Dari sudut pandang pers, jelas media di Indonesia adalah lembaga kemasyarakatan (social institution). Dia dimiliki oleh bangsa Indonesia, tapi tidak sepenuhnya dimiliki bangsa Indonesia. Maksudnya begini, dia menggunakan frekuensi udara dan gelombang yang merupakan milik negara untuk sebesar-besar kemakmuran rakyat. Hanya saja, media tetap punya hak untuk menghidupi dirinya sendiri sebagai sebuah perusahaan.
Dengan demikian, maka pers Indonesia tidak bisa hidup hanya di belahan idealnya saja. Melainkan juga mengejar keuntungan (profit) untuk menggaji para pekerjanya.

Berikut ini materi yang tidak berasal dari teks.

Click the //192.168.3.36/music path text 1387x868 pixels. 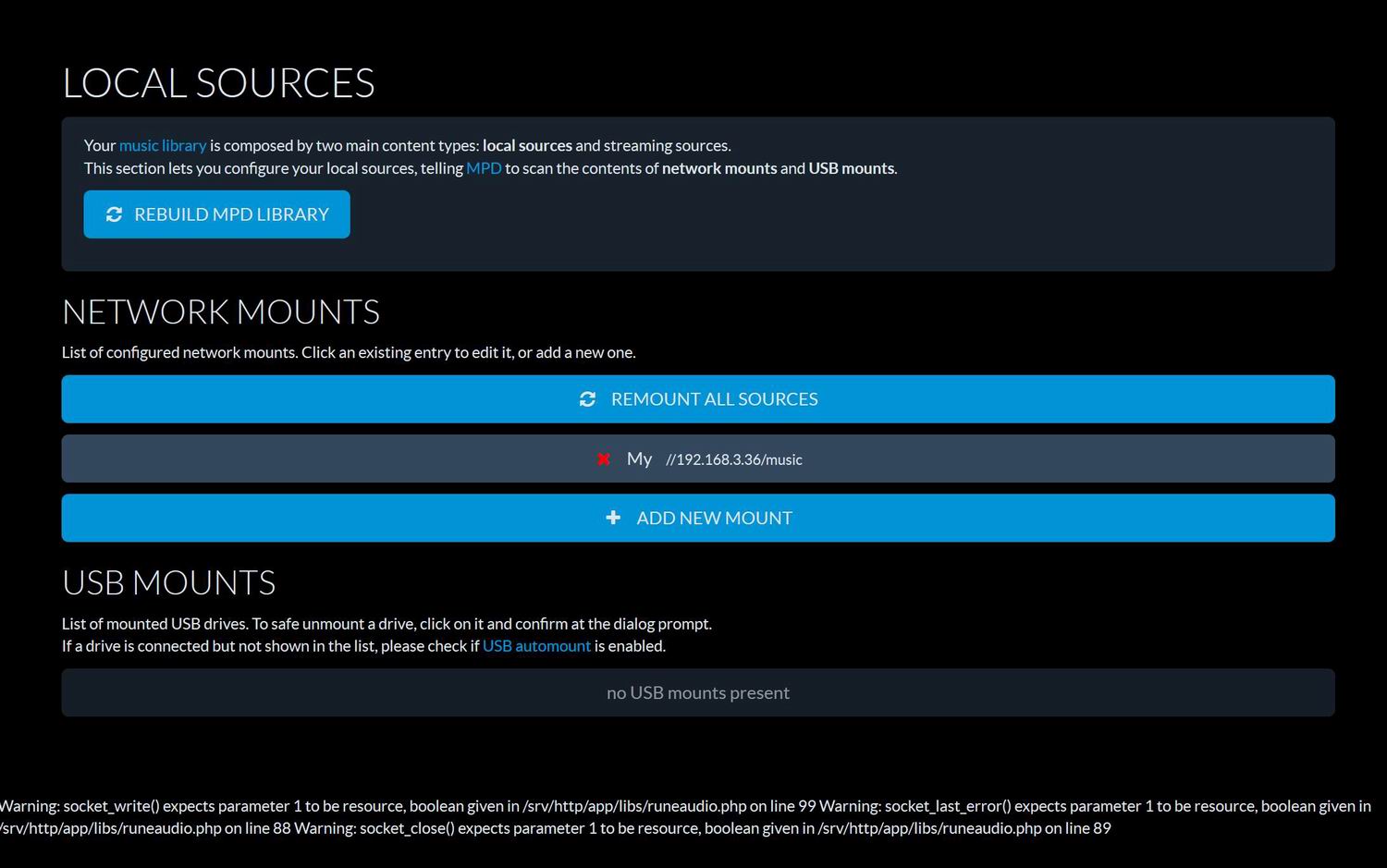[733, 459]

Mulai dari wartawannya, penjaga kantinnya hingga satpamnya. Sayang, terkadang dalam upaya mengejar profit itu, media di Indonesia mulai meninggalkan belahan idealnya.
Bukan cuma sekedar memenuhi kebutuhan ekonomi, media di Indonesia pun dasawarsa ini menjadi dilema diatas pertikaian politik yang ada. Di satu sisi ia ingin ideal, tapi di satu sisi dia bekerja untuk siapa? Mungkin, kedepannya Dewan Pers perlu memberikan batasan kepada pemilik media untuk berpolitik praktis. Atau memilih diantara yang kedua?
Jika merujuk kepada Fred S. Siebert, Theodore Peterson dan Wilbur Schramm dalam bukunya yang terkenal “Four Theories of The Press” mungkin pers kita tengah menuju ke arah pers libertarian. Karena menurut pendapat Effendy (2004) hanya ada dua kategori pers, yakni Libertarian dan Authotitarian. Libertarian melahirkan Social Responsibility Theory dan Soviet Communist Theory merupakan anak turunan dari Authoritarian Theory.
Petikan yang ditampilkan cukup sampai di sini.